The Science Journal of the American Association for Respiratory Care

2011 OPEN FORUM Abstracts

WAVEFORM SIMULATOR FOR EVALUATION OF CAPNOMETER PERFORMANCE.

Christina Long, Joseph Orr, Lara M. Brewer; Anesthesiology, Bioengineering Laboratory, University of Utah, Salt Lake City, UT

Introduction: Capnometers are currently tested for minimum performance standards using tanks containing fixed concentrations of CO2 flowing at constant rates. These testing protocols do not test for a capnometers's ability to accurately calculate clinical parameters such as respiratory rate and end-tidal CO2. Ideal standards should test capnometers with changing flow rates and frequencies of respiration, as well as with capnograms that have complex shapes and trends. This paper presents a capnometry simulator that has the ability to overcome the limitations of current testing protocols by reproducing clinically recognized time-based capnograms. Methods: Our simulator consists of: 1) 100% CO2 and O2 gas sources, 2) a simulator enclosure, 3) a reference capnometer, and 4) a computer with stored capnograms. The concept of the simulator is to continuously change the flow rate of CO2 being injected into a constant flow of O2, in order to create varying CO2 partial pressures over time that mimic capnograms. The CO2 flow rate is computer controlled through a variable orifice solenoid valve that outputs higher flow rates for higher input currents. Its response is non-linear and requires calibration before use. Once the CO2 is injected into the O2 stream, the mixed gas is diverted to the reference capnometer, which is used to calibrate the CO2 valve and measure the performance of the simulator. The reference capnometer used in this study was the NICO2 (Phillips Respironics, Wallingford, CT). Five capnograms were used to simulate different CO2 levels, respiratory rates, and waveform shapes and trends. These files include waveforms from intensive care unit (ICU), operating room (OR), new born, pediatric, and sedated adult patients.
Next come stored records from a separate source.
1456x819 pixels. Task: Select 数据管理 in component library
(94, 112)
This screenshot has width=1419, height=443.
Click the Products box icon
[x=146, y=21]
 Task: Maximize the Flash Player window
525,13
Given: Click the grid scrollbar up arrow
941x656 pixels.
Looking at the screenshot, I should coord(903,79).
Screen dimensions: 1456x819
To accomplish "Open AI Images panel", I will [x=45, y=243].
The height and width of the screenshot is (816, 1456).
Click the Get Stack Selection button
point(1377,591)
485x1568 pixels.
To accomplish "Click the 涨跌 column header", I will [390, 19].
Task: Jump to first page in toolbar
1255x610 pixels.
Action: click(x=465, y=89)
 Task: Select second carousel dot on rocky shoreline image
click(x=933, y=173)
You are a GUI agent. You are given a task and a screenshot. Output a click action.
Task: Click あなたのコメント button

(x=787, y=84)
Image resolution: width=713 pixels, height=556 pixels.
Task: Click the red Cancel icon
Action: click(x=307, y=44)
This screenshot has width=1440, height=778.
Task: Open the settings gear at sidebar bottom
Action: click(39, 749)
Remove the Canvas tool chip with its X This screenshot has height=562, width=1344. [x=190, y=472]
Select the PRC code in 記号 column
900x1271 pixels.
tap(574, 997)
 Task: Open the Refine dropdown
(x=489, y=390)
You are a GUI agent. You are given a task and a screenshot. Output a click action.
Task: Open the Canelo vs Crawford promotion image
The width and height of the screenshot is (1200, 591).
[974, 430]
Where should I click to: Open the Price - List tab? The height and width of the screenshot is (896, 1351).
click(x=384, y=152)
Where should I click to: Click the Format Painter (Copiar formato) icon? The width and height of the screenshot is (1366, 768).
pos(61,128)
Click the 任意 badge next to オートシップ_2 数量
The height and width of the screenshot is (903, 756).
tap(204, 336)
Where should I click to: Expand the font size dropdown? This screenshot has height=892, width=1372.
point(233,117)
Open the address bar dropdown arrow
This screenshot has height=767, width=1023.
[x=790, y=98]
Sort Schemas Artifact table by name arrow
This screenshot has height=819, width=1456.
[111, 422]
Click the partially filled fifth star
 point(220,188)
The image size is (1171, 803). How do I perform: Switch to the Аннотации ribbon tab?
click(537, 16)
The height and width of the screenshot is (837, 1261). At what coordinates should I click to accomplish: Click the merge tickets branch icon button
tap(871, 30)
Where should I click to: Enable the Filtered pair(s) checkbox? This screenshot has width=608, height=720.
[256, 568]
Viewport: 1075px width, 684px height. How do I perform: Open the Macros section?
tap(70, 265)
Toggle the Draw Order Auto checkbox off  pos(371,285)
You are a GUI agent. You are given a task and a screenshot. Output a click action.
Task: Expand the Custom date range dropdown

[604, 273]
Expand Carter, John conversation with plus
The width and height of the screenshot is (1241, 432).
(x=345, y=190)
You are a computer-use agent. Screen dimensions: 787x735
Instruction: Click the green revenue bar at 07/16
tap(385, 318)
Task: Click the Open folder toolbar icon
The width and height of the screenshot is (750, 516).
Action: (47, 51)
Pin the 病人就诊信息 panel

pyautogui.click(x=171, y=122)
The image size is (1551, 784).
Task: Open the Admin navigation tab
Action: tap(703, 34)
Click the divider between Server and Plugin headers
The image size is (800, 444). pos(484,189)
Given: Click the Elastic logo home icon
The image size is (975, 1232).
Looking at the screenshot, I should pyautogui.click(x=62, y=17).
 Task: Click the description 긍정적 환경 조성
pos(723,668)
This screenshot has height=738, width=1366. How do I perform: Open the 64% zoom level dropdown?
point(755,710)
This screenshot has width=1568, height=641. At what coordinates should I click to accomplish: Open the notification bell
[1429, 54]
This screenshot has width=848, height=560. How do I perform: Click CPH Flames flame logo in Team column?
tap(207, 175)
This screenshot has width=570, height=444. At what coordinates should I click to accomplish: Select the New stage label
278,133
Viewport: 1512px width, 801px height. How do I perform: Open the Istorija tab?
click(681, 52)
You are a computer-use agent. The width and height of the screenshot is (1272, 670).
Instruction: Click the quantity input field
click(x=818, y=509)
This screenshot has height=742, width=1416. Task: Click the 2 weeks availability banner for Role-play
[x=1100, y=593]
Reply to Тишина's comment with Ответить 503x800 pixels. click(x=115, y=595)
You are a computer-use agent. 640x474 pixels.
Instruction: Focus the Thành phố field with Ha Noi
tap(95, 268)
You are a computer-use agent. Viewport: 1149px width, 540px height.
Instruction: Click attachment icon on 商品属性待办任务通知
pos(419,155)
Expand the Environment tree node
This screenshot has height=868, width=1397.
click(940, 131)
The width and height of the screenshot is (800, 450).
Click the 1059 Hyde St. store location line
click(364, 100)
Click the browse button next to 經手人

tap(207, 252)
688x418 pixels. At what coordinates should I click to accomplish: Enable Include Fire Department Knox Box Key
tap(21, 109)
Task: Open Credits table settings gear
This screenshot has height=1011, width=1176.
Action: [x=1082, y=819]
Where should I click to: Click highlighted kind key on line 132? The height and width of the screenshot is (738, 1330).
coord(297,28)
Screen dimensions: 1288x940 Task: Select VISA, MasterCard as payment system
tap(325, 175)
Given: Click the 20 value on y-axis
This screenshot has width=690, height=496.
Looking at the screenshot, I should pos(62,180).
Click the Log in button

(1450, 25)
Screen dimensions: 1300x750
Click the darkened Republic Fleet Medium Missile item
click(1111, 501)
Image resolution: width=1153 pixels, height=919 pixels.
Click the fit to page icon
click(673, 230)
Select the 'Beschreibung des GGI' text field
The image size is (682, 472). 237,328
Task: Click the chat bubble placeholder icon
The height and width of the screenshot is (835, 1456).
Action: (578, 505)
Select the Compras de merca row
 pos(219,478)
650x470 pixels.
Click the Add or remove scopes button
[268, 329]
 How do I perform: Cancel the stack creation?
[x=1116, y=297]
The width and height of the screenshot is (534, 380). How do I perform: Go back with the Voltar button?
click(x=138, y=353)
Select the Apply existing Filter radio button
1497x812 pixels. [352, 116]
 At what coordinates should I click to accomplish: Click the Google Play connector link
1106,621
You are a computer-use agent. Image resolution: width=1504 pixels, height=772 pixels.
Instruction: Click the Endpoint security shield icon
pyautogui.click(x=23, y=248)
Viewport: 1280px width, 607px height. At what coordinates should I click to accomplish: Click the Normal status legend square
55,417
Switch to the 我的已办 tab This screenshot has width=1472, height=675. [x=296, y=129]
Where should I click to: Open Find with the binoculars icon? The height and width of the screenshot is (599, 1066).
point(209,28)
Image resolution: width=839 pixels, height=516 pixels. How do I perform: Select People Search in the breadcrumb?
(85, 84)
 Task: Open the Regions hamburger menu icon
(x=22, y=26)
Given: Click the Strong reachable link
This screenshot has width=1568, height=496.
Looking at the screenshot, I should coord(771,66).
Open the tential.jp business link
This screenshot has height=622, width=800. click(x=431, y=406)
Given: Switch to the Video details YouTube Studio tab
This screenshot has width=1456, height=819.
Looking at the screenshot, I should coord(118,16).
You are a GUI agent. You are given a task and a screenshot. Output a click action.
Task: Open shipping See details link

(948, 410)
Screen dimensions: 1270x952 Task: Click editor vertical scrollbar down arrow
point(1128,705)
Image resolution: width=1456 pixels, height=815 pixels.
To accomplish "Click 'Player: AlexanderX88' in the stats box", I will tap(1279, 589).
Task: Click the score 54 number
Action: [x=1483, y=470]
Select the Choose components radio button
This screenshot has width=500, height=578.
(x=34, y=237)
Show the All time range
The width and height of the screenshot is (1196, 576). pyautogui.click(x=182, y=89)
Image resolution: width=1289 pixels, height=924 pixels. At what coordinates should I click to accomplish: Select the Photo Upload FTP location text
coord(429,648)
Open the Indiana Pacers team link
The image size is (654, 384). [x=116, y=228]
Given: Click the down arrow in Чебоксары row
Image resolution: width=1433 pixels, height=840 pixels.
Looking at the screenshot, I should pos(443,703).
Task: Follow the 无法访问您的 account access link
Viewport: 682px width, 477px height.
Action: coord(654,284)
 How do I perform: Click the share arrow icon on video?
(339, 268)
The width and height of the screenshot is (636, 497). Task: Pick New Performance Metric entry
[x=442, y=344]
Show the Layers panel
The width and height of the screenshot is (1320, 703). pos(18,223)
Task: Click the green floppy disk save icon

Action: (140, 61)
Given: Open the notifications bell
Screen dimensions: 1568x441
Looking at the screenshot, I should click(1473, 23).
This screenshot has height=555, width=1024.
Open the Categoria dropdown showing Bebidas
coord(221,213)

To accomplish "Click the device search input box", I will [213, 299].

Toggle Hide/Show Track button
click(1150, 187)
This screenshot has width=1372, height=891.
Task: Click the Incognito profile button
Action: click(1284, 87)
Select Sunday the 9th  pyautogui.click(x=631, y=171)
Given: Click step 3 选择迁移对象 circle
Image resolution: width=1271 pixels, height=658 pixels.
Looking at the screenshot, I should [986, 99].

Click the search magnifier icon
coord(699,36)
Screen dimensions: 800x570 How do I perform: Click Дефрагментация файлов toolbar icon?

Results: The average statistics for five minute simulations were root mean squared error (RMSE) = 1.99 mmHg, normalized root mean squared error (NRMSE) = 3.77%, mean absolute error (MAE) = 1.40 mmHg, and R2 = 0.989. Conclusion: The results show that our simulator can accurately reproduce time-based capnograms from clinical settings. With further research and optimization, this device can potentially standardize and improve testing methods used for capnometry. As part of future work, additional capnometers will be tested and compared to the one used in this study.